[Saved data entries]
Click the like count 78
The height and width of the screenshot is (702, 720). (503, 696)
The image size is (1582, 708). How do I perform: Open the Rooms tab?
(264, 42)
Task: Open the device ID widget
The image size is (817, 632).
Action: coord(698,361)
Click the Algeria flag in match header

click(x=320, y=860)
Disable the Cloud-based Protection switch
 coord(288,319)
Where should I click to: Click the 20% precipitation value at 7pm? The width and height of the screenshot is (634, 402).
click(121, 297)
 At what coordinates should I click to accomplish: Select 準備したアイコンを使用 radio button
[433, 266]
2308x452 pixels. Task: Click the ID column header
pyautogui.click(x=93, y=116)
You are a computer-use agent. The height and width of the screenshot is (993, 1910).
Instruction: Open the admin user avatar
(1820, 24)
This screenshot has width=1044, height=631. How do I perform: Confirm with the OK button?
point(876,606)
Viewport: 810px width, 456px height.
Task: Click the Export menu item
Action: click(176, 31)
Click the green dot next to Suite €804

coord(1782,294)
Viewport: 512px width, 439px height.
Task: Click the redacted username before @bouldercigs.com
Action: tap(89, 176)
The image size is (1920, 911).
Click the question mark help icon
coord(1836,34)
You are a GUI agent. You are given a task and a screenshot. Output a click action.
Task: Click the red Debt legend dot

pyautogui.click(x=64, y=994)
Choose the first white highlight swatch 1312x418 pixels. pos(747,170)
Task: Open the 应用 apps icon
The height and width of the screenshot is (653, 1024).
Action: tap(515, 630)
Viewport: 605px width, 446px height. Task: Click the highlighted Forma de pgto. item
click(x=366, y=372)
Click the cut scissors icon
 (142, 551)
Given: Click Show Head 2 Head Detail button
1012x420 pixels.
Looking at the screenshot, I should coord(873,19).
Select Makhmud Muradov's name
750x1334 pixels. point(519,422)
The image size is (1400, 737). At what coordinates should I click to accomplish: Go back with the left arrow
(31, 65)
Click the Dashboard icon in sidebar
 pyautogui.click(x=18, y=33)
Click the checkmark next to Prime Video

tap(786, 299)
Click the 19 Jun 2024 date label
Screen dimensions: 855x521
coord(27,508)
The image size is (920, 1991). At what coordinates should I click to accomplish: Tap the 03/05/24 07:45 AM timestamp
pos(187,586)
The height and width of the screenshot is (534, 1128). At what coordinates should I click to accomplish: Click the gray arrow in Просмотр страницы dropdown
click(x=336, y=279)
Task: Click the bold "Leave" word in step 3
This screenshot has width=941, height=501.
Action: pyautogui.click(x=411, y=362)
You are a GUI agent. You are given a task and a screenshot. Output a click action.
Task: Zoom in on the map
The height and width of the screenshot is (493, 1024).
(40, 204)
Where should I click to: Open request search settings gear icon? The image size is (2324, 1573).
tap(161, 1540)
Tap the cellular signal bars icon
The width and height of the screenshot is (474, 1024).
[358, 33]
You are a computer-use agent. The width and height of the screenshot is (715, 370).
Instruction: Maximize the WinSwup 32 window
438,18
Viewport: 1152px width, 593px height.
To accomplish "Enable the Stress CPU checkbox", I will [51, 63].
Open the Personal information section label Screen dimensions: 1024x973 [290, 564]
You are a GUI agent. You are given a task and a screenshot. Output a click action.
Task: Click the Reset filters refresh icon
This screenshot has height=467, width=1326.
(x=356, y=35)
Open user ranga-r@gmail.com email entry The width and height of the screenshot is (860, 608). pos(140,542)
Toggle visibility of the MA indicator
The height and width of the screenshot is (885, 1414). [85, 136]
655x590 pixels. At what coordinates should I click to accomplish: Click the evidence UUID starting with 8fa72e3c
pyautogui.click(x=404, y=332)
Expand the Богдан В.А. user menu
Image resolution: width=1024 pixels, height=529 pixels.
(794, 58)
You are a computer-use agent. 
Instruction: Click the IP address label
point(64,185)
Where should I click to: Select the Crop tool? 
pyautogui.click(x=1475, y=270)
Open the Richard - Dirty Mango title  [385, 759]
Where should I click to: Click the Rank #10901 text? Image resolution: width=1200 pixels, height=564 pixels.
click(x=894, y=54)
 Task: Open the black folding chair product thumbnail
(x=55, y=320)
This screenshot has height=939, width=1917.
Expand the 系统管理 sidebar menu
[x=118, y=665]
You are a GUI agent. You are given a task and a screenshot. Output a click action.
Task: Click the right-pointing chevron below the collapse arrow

**ACTIVITY:**
Isolate the lines above that contain the word "computer" and copy them.

**SOLVED PROBLEM:**
You are a computer-use agent. The height and width of the screenshot is (993, 1910).
You are a computer-use agent. The width and height of the screenshot is (715, 370).
You are a computer-use agent. 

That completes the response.